Source file reference:

Node	File
Frontend entry	`src/frontend/app.py`
Graph	`src/backend/agents/graph.py`
Input / OCR / ASR	`src/backend/agents/nodes/input.py`
Guardrail	`src/backend/agents/nodes/guardrail.py`
Parser	`src/backend/agents/nodes/parser.py`
Intent Router	`src/backend/agents/nodes/router.py`
Solver	`src/backend/agents/nodes/solver.py`
Verifier	`src/backend/agents/nodes/verifier.py`
Safety	`src/backend/agents/nodes/safety.py`
Explainer	`src/backend/agents/nodes/explainer.py`
Direct Response	`src/backend/agents/nodes/direct_response.py`
HITL	`src/backend/agents/nodes/hitl.py`
Memory Manager	`src/backend/agents/nodes/memory/memory_manager.py`

Agent Pipeline

The graph has 14 nodes. Here is what each one does and what it writes to state.

1. `detect_input`

Classifies the incoming input as text, image, or audio. Resets all per-problem state fields (solve_iterations, hitl flags, messages, etc.) so a new question always starts clean. Routes to OCR/ASR nodes or directly to the guardrail.

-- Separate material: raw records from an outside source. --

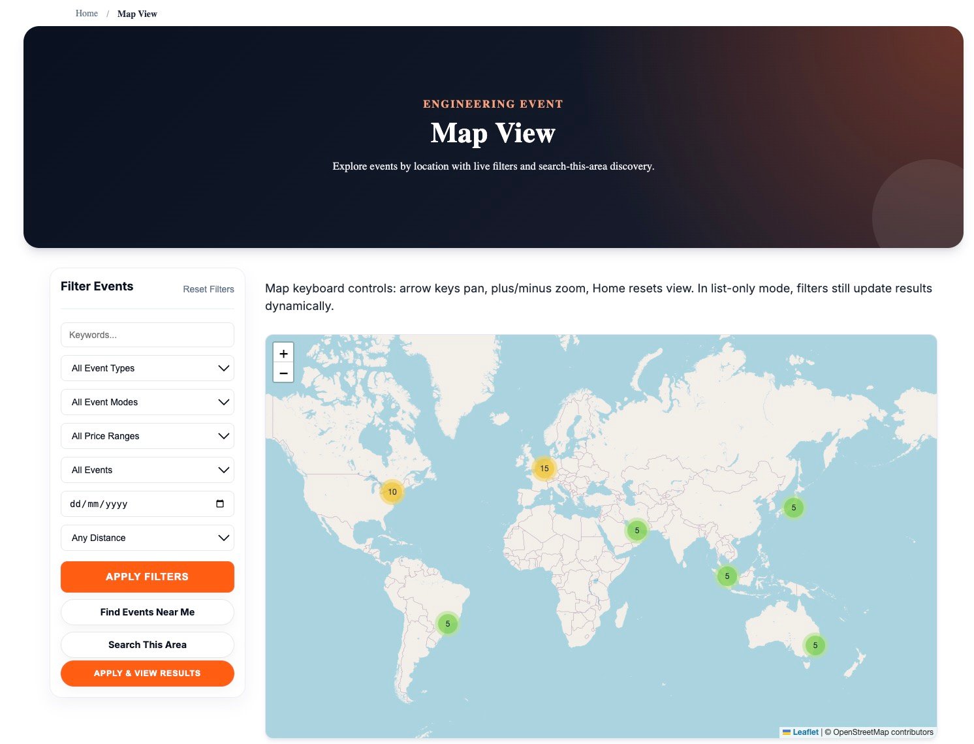
Task: Navigate to Home via the breadcrumb
Action: 86,13
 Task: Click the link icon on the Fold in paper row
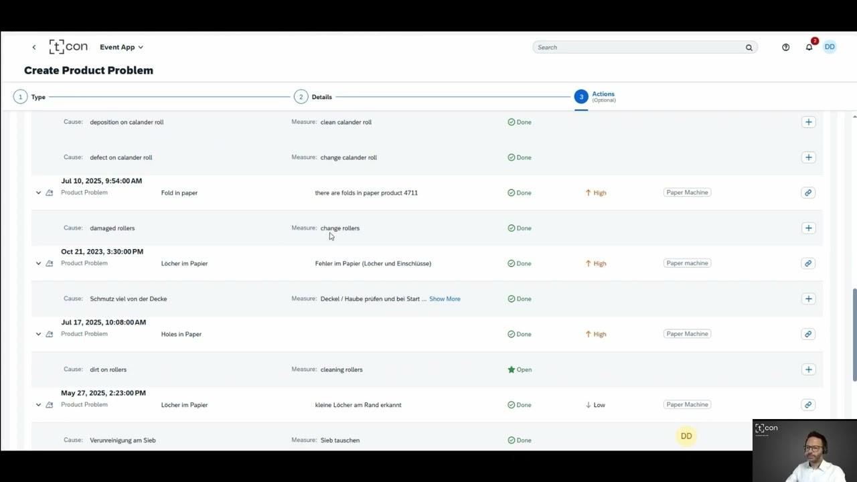[808, 192]
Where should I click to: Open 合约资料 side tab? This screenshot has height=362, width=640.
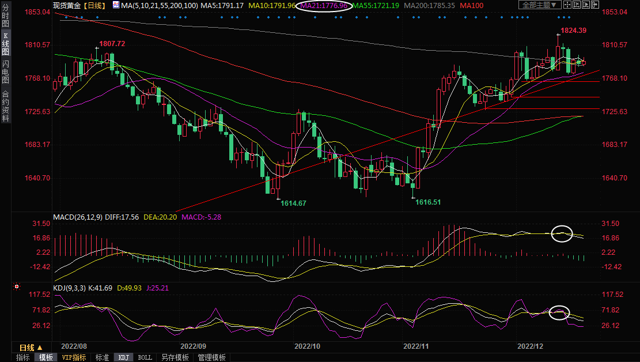[x=5, y=105]
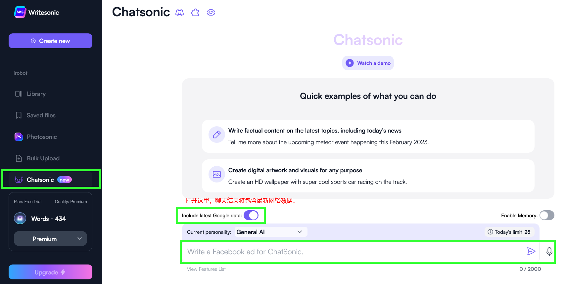Open the View Features List link

206,269
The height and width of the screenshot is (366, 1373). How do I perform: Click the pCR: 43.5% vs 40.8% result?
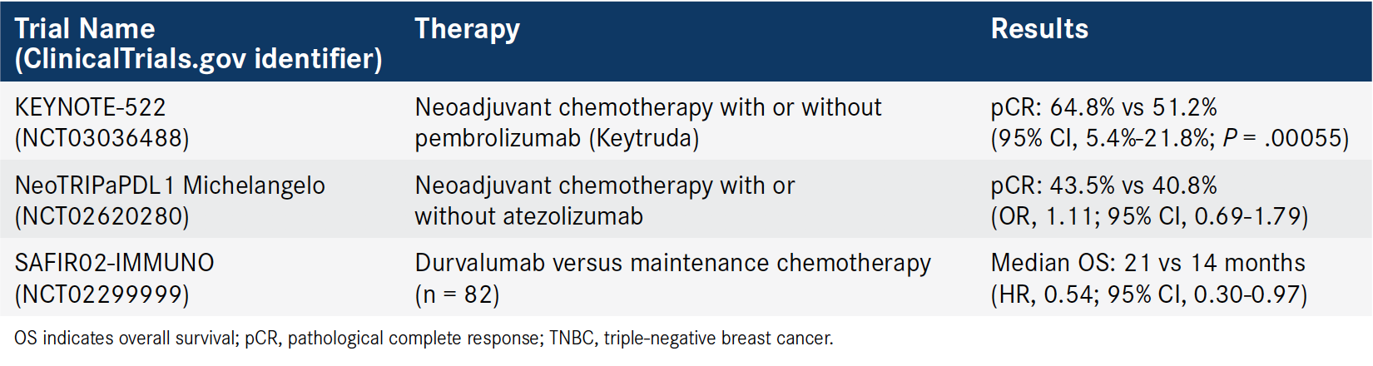click(1103, 185)
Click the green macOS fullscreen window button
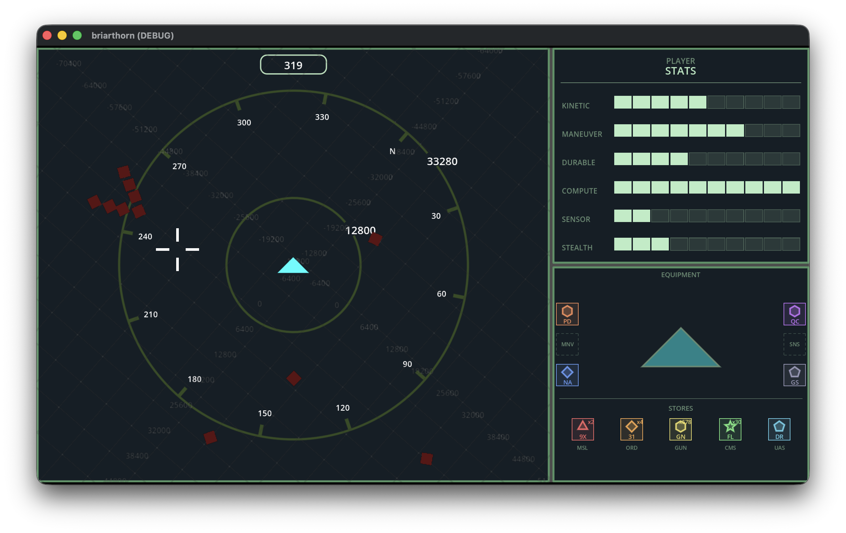Image resolution: width=846 pixels, height=533 pixels. click(77, 35)
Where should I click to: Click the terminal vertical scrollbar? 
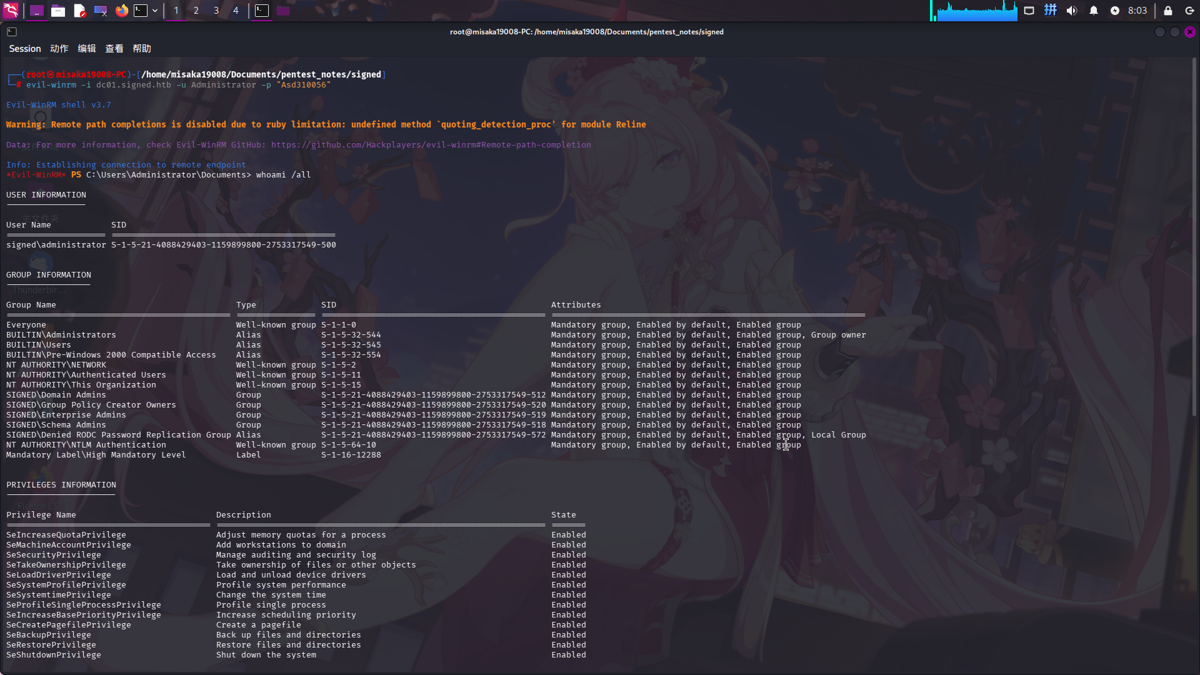coord(1194,238)
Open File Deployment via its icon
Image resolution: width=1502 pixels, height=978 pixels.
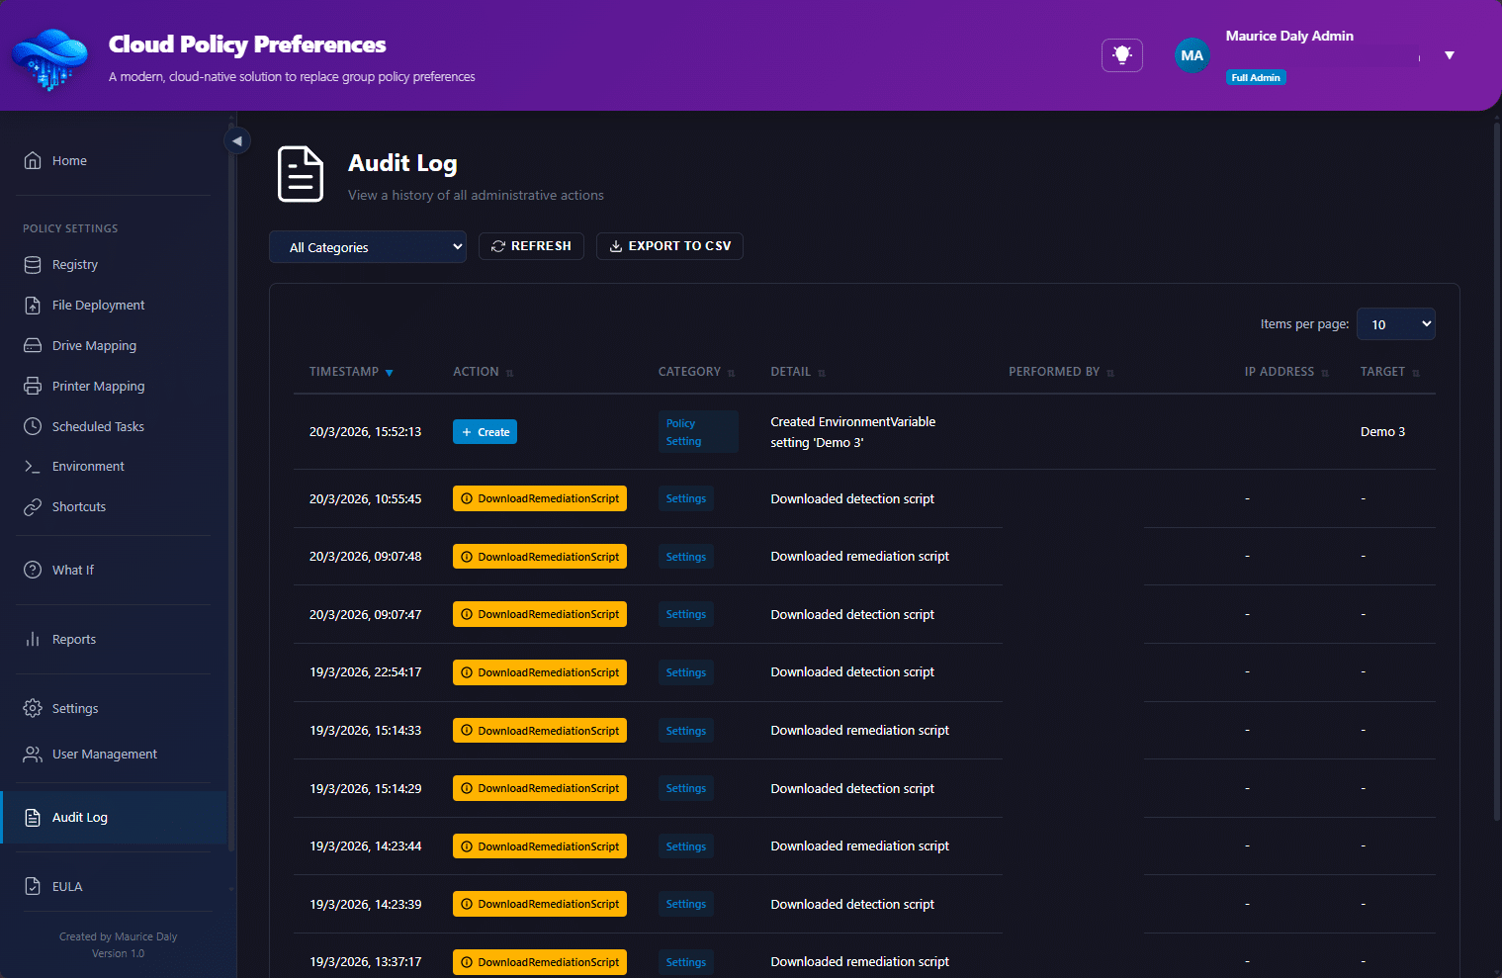pyautogui.click(x=33, y=306)
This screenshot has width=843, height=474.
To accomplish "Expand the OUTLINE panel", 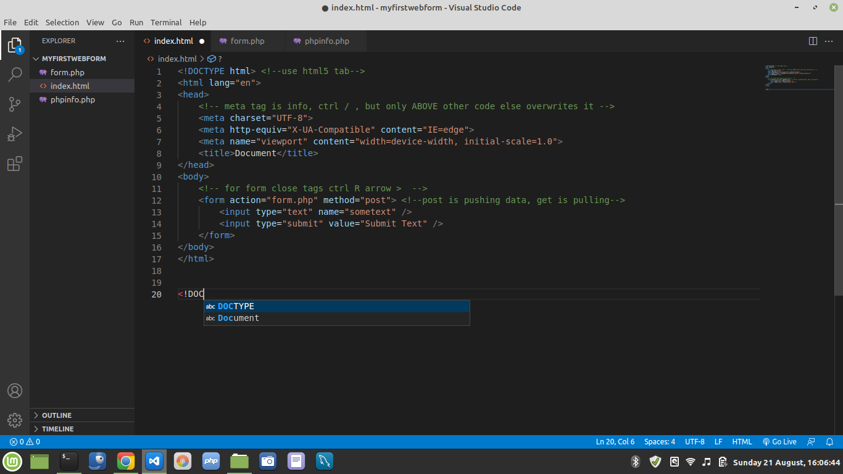I will point(56,415).
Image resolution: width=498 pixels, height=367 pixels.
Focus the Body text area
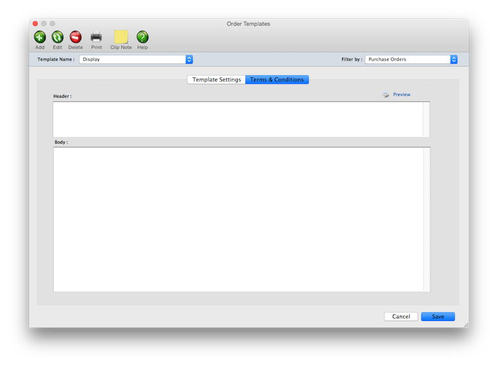tap(238, 219)
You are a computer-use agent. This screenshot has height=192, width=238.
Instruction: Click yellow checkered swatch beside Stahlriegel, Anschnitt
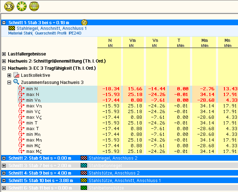pos(12,28)
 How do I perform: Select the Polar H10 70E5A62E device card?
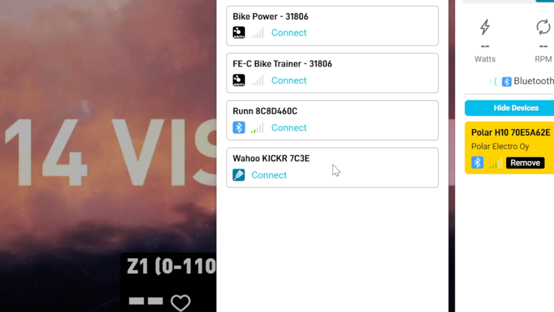[x=509, y=148]

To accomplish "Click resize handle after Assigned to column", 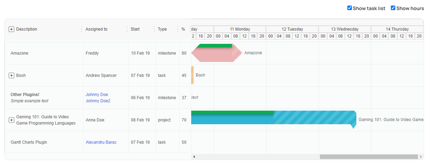I will click(x=127, y=29).
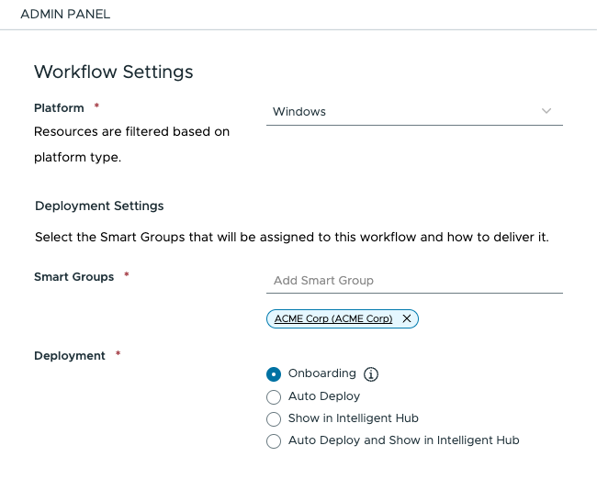This screenshot has height=501, width=597.
Task: Click the Deployment field label
Action: [x=70, y=356]
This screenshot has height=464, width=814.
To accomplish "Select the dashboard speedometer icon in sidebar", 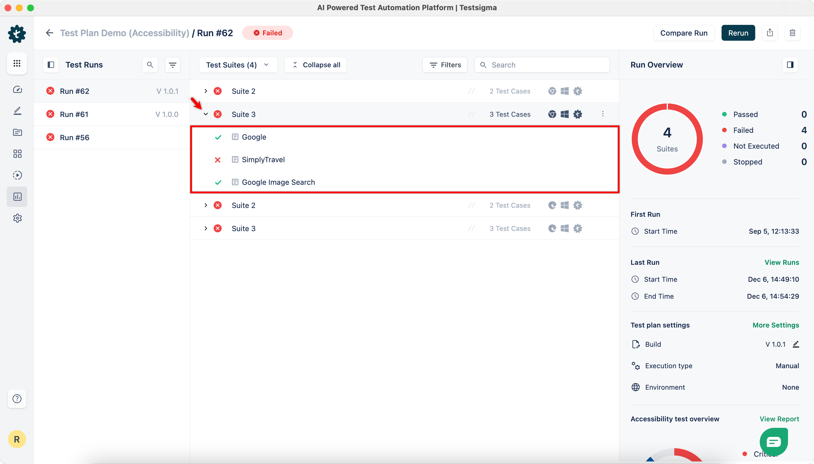I will (17, 90).
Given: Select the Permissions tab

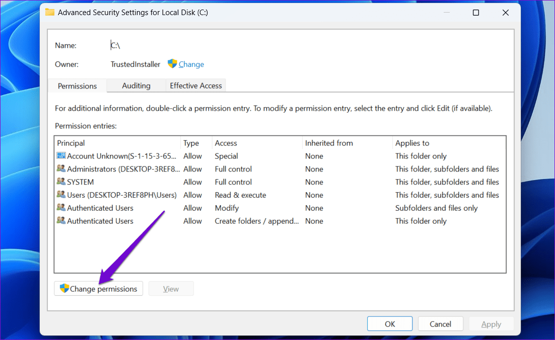Looking at the screenshot, I should pyautogui.click(x=77, y=86).
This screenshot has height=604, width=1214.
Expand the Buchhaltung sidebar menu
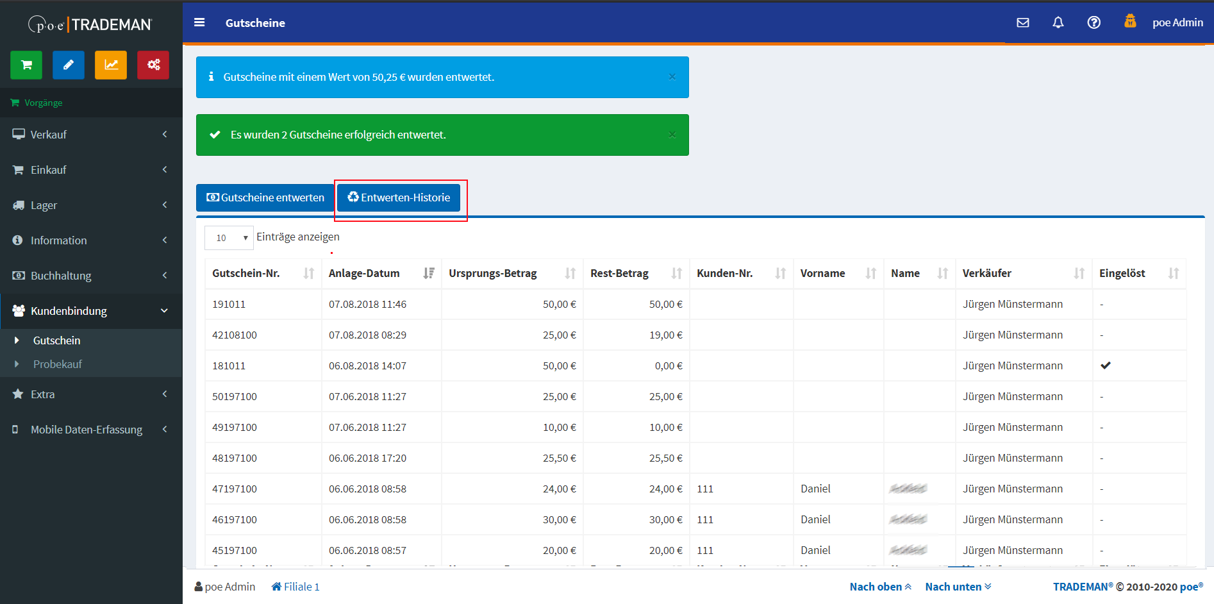tap(91, 276)
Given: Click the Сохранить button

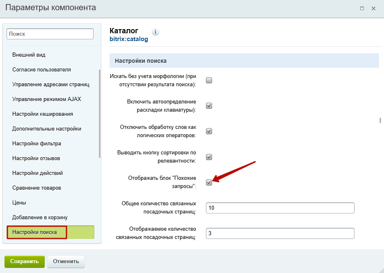Looking at the screenshot, I should pyautogui.click(x=25, y=261).
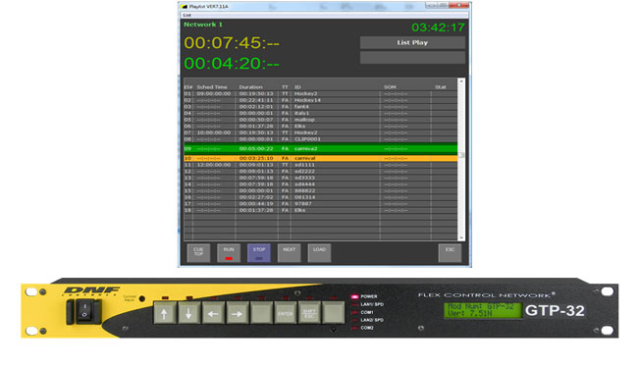The image size is (638, 367).
Task: Select playlist row 01 Hockey2
Action: click(x=321, y=93)
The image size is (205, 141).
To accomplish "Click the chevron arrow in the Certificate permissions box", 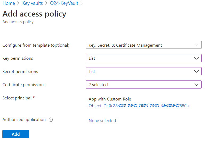I will pos(196,85).
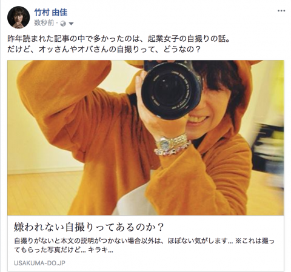Open the three-dot post options menu
The height and width of the screenshot is (272, 291).
click(281, 11)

2. `ocr_node` / `asr_node`

OCR uses Google Cloud Vision API. ASR uses Groq Whisper (whisper-large-v3). Both produce a confidence score. If confidence falls below 0.5 or the extracted text is empty, a bad_input HITL is triggered.

3. `guardrail_agent`

Two-stage input safety check:

Stage 1 (rule-based): Pattern matches for prompt injection, extraction attempts, and PII (email, phone, Aadhaar). Zero LLM cost.
Stage 2 (LLM): LLaMA 3.3 70B checks topic relevance against topic_policy.yaml. Passes anything where mathematics is even loosely the subject. When in doubt, passes — false positives are far more costly than false negatives.

4. `parser_agent`

Cleans OCR/ASR noise, normalises math notation (fractions, exponents, Greek letters, integrals), extracts variables and constraints. Sets needs_clarification=True only when the problem is genuinely unsolvable without more information — not for hard or unusual problems. Routes to HITL if clarification is needed, otherwise to retrieve_ltm.

5. `retrieve_ltm`

Runs before the intent router so the solver always has student context available. Three independent lookups:

Episodic: Cohere vector search over past solved problems for this student, filtered by student_id tag in the HNSW index
Semantic: Reads weak_topics, strong_topics, mistake_patterns from the student's semantic profile
Procedural: Finds the highest-success-rate strategy for the current topic

Writes ltm_context to state. Populates the activity panel with a full breakdown.

6. `intent_router`

Classifies the student's intent into one of six categories and picks a solving strategy. Routes solve/hint/formula_lookup to the solver pipeline and explain/research/generate to the direct response agent. Also sets topic, difficulty, and solver_strategy in solution_plan.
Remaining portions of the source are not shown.